Her samimi Müslüman’ın Kuran Mucizeleri’ni bilmesi ve bu mucizeleri insanlara tebliğ etmesi gerçekten çok önemli. Gençlerin Kuran Mucizeleriyle, bilimle ve iman hakikatleriyle eğitilmeleri çok önemli. Çünkü kainattaki bütün bu detaylar Allah’ın sonsuz aklının, muhteşem sanatının eseridir. Bunları öğrenen insanların imanı artar ve kalpleri Allah’a yönelir. Bu yüzden bugün sizlerle yine bir Kuran Mucizesi paylaşacağım. Bakın Allah Sebe Suresi’nde yankıyla ses veren dağlara nasıl dikkat çekiyor:
Andolsun, Biz Davud'a tarafımızdan bir fazl (üstünlük) verdik. "Ey dağlar, onunla birlikte (Beni tesbih edip) yankıyla ses verin" (dedik) ve kuşlara da (aynısını emrettik). Ve ona demiri yumuşattık. (Sebe Suresi, 10)

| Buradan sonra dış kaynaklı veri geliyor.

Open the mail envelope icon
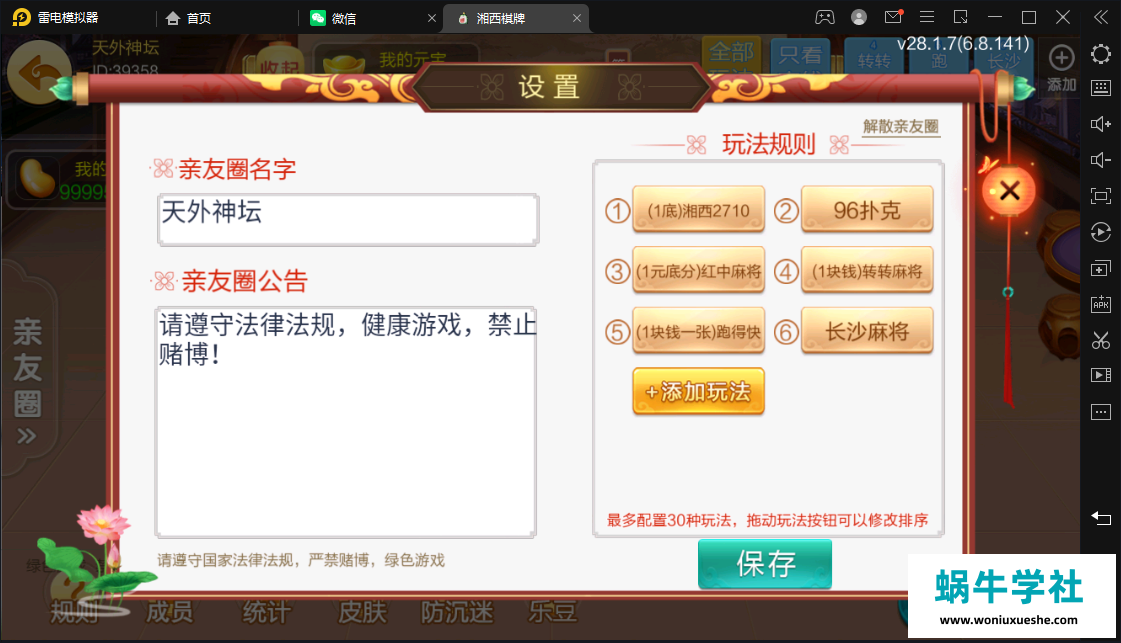 coord(893,17)
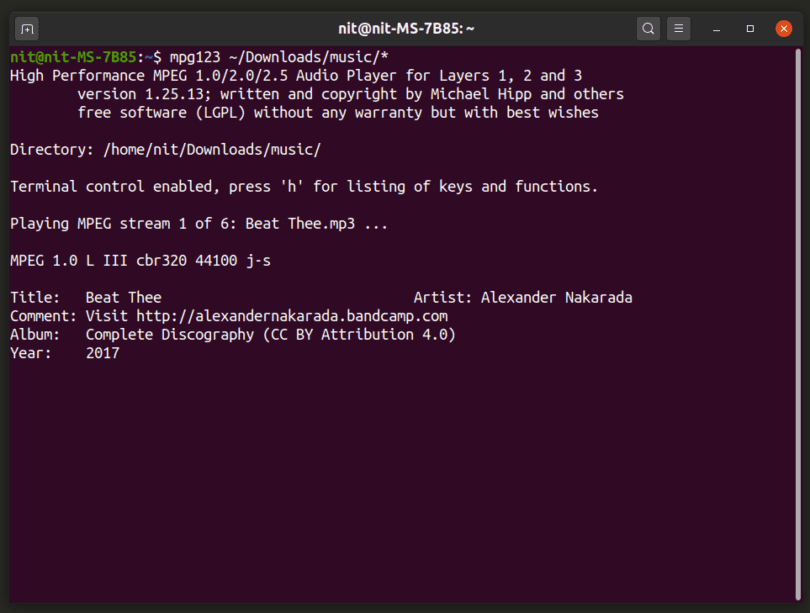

Yukarıdaki ayette dağların "yankıyla ses vermesi" ifadesi, radyoların çalışma sistemine bir işaret olabilir. (Doğrusunu Allah bilir.) Bunun için radyoların çalışma sistemini kısaca şöyle özetleyebiliriz:
Radyo, verici ve alıcı şeklinde iki parçadan oluşur. Verici, gönderilmek istenen mesajı şifreleyerek, "sinüs dalgası" olarak karşı tarafa iletir. Alıcı da radyo dalgalarını alır ve gönderilen sinüs dalgası üzerindeki mesajın şifresini çözer. Bu sayede vericiden gönderilen mesajın aynısını, karşı taraf almış olur. Ayette "yankıyla ses verin" olarak çevrilen ve "sesin geri dönmesi, tekrarlanması" anlamlarına gelen "evvibi" kelimesi de radyodaki ses dalgasının iletilmesine işaret ediyor olabilir. (Doğrusunu Allah bilir.)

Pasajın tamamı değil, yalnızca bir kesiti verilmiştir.